The derivative of f(x) measures how much f changes when x changes by a tiny amount. It’s the slope of the function at a point.

f(x) = x²  →  f'(x) = 2x

At x=3, the slope is 6: a small increase in x increases f by about 6× that amount.

Why it matters

  • Loss functions: the derivative tells you which direction to adjust weights to reduce error
  • Gradient descent: take the derivative → step in the opposite direction → repeat
  • Learning rate: how big a step to take along the derivative

Training a model = finding the input (weights) that minimizes the output (loss) by following derivatives.

Key ideas

  • Power rule: d/dx(xⁿ) = n·xⁿ⁻¹
  • Sum rule: d/dx(f + g) = f’ + g’
  • Product rule: d/dx(f·g) = f’·g + f·g’
  • Quotient rule: d/dx(f/g) = (f’·g - f·g’) / g²
  • Chain rule preview: d/dx(f(g(x))) = f’(g(x)) · g’(x) — see Chain Rule for the full story
  • Local minimum: where f’(x) = 0 and f”(x) > 0

MSE loss derivative — a practical example

Mean squared error for one sample: L = (y - y_hat)². Take the derivative w.r.t. the prediction:

dL/d(y_hat) = -2(y - y_hat)

This tells you: if your prediction is too low (y > y_hat), the gradient is negative, so gradient descent pushes y_hat up.
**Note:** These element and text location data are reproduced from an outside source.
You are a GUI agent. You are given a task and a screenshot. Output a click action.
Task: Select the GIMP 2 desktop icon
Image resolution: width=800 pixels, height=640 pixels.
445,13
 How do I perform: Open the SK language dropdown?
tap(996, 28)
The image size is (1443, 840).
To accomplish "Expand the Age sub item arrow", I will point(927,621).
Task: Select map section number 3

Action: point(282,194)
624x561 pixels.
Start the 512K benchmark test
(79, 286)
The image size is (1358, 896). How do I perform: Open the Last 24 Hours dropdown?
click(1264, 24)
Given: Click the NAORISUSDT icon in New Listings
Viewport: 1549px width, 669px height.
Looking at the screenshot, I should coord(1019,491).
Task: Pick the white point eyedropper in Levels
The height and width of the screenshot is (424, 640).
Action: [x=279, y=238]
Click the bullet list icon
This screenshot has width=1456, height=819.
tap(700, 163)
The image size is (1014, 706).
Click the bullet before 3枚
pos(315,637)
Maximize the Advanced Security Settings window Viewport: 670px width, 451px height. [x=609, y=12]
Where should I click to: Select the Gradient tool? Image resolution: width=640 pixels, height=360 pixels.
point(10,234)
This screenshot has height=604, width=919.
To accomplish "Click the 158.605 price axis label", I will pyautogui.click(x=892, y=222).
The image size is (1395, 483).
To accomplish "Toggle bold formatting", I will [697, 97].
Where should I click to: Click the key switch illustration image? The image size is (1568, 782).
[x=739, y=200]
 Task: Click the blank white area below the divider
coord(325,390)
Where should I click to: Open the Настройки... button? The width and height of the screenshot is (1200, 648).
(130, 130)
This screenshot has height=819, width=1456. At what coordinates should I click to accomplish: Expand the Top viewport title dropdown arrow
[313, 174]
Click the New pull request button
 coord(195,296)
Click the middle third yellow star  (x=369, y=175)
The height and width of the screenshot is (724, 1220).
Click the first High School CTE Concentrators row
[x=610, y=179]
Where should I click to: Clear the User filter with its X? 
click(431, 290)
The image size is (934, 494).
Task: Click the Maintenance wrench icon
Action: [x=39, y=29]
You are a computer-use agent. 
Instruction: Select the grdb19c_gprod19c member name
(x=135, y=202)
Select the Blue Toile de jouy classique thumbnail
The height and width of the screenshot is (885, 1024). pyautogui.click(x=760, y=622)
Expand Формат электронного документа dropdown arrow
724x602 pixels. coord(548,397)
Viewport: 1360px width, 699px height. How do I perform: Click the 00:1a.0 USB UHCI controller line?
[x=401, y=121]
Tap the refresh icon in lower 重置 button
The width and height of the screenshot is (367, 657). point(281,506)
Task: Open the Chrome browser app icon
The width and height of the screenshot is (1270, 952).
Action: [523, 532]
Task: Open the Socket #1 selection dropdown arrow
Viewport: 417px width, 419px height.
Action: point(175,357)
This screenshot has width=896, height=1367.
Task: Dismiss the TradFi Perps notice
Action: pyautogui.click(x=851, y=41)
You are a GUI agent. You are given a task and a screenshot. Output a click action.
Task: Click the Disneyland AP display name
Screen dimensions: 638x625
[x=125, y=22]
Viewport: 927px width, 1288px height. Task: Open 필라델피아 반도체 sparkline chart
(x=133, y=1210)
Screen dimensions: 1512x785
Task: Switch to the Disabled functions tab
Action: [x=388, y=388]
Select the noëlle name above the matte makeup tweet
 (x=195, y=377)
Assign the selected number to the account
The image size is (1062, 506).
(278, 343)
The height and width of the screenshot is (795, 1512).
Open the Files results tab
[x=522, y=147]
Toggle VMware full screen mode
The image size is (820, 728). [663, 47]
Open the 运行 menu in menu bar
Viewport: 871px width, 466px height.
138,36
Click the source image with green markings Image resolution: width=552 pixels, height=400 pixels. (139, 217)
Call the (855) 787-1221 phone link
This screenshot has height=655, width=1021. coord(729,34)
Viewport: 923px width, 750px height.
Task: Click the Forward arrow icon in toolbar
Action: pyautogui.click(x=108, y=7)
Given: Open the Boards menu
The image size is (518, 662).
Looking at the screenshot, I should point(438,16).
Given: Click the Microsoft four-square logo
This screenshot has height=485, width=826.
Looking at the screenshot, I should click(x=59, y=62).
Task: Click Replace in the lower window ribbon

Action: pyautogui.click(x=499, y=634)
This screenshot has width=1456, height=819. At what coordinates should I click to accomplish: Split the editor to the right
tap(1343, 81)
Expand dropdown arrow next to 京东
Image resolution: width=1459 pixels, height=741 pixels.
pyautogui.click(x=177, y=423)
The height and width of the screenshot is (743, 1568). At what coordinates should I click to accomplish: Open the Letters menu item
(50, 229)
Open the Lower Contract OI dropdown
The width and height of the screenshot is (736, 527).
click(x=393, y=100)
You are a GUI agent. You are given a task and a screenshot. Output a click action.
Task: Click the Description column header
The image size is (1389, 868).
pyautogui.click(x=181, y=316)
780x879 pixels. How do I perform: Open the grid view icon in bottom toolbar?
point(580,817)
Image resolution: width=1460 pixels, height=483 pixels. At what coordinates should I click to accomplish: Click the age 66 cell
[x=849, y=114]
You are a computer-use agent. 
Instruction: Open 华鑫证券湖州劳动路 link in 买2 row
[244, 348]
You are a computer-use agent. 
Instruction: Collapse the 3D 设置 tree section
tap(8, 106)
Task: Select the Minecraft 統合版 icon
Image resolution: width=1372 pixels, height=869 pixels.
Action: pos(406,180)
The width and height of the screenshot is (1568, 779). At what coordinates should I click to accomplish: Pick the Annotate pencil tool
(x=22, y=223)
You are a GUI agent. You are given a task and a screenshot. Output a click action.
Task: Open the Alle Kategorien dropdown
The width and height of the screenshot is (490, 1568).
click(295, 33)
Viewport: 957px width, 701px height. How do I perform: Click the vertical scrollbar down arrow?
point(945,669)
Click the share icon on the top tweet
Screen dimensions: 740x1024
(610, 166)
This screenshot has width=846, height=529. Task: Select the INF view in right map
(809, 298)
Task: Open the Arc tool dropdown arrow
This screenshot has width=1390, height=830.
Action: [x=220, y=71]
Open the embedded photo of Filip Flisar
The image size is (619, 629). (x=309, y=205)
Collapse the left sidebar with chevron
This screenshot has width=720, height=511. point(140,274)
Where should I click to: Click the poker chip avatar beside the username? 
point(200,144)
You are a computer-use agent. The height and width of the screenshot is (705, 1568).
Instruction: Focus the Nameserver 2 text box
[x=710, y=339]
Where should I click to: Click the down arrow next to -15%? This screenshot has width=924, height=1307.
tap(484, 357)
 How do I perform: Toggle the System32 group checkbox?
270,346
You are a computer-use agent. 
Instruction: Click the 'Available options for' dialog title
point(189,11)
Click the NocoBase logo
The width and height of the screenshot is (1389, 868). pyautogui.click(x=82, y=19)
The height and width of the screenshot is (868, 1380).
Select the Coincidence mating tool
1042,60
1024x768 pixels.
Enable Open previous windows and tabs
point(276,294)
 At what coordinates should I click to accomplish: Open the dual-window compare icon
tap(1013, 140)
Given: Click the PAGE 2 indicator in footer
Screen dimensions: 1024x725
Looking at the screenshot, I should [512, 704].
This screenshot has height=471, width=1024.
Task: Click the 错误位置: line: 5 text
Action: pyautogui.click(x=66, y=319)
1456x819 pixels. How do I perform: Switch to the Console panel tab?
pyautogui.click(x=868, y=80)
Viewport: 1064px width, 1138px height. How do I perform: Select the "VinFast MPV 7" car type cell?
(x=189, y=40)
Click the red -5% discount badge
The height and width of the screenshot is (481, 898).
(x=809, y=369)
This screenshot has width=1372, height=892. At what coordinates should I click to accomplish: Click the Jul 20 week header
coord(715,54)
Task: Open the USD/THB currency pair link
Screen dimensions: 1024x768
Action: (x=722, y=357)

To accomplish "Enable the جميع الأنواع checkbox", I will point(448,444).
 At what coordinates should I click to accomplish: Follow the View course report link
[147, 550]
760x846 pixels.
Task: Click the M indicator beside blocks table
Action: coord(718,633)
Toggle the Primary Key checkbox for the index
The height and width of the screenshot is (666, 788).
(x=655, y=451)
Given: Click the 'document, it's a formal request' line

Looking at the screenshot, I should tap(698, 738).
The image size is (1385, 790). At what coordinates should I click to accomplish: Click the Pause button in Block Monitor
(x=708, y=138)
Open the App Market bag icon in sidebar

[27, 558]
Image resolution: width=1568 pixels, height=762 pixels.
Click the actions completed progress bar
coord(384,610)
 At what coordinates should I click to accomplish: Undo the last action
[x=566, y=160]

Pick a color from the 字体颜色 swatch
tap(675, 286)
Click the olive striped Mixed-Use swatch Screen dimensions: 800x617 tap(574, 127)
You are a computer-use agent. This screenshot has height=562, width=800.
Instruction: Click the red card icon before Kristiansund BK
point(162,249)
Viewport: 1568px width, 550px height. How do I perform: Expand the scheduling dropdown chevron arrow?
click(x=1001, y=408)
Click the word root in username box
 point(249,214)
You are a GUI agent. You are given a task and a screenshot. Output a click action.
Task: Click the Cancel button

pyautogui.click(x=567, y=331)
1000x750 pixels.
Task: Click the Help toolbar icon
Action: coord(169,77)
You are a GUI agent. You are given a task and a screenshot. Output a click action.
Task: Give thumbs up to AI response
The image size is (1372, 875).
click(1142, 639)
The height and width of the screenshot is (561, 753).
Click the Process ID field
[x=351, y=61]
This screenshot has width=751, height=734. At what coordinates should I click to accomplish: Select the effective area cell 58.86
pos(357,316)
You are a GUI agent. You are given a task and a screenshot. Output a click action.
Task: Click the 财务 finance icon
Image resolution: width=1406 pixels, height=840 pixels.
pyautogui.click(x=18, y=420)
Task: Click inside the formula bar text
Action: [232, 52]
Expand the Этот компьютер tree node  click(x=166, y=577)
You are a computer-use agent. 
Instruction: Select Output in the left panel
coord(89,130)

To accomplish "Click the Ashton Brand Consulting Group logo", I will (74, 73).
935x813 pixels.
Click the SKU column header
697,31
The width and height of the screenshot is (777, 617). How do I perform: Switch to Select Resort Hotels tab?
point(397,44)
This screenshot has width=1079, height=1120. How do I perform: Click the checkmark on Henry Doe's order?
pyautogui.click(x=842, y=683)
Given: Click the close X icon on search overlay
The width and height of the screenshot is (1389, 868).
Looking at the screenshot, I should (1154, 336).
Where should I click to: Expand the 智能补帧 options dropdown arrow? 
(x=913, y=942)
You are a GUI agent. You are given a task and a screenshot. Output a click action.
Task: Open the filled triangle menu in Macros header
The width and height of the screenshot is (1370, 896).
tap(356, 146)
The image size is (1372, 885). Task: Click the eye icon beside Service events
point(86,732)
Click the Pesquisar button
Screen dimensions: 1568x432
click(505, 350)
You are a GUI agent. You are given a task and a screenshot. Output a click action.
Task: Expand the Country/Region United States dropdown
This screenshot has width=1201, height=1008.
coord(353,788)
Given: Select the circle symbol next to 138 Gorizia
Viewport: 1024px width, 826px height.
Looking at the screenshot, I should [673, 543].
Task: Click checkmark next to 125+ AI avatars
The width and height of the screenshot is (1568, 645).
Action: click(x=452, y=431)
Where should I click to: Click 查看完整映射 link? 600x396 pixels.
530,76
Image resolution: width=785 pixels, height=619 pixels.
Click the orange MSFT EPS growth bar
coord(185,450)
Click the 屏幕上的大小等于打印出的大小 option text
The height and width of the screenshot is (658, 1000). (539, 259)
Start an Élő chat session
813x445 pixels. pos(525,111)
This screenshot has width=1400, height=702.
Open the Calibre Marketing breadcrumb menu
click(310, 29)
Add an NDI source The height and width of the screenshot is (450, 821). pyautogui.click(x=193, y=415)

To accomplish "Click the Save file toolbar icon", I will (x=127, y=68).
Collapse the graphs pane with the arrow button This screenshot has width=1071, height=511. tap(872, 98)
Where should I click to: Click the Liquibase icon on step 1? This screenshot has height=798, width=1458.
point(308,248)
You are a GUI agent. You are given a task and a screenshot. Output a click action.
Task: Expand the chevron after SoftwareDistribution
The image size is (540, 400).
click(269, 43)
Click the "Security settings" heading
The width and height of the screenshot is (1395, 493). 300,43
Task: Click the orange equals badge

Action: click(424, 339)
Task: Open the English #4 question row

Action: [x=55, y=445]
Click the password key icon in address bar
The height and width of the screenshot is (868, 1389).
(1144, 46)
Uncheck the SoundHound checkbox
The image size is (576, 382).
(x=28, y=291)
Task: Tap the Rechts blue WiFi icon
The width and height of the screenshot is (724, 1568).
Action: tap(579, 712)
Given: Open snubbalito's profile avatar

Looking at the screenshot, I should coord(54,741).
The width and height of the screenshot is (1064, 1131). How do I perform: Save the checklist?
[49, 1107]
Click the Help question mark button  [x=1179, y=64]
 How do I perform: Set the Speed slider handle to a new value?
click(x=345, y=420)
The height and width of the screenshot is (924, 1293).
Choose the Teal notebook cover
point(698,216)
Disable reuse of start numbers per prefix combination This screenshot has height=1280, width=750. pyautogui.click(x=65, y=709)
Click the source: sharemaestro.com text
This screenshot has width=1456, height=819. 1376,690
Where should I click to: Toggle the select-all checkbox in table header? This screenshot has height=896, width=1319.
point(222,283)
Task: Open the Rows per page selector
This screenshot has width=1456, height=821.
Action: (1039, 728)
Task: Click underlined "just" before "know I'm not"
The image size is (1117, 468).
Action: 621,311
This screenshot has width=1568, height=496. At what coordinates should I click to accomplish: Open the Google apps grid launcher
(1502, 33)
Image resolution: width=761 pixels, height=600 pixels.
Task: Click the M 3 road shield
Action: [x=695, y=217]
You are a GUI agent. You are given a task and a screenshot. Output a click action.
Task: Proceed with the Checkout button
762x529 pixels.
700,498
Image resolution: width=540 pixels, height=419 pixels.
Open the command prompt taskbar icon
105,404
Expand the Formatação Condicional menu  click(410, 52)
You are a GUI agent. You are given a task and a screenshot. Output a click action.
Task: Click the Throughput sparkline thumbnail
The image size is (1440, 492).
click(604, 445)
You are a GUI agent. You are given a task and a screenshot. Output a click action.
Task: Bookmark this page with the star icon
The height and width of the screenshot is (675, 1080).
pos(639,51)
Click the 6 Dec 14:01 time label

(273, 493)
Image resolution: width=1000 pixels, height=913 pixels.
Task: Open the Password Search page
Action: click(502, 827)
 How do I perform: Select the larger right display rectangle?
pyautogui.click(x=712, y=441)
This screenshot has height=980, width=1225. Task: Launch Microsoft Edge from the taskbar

Exactly what you want.

import numpy as np
y = 5.0
y_hat = 3.0
grad = -2 * (y - y_hat)   # -4.0 — negative means "increase y_hat"

Second derivatives

The second derivative f”(x) tells you how the slope itself is changing — it measures curvature (concavity).

  • f”(x) > 0: function curves upward (concave up) — you’re at or near a minimum
  • f”(x) < 0: function curves downward (concave down) — you’re at or near a maximum
  • f”(x) = 0: inflection point — curvature changes direction

In optimization, second derivatives tell you whether a critical point (f’=0) is actually a minimum. In higher dimensions, the matrix of all second derivatives is the Hessian — see Partial Derivatives.

Second-order methods like Newton’s method use f” to pick better step sizes, but they’re expensive for large models, so most deep learning sticks to first-order (just the gradient).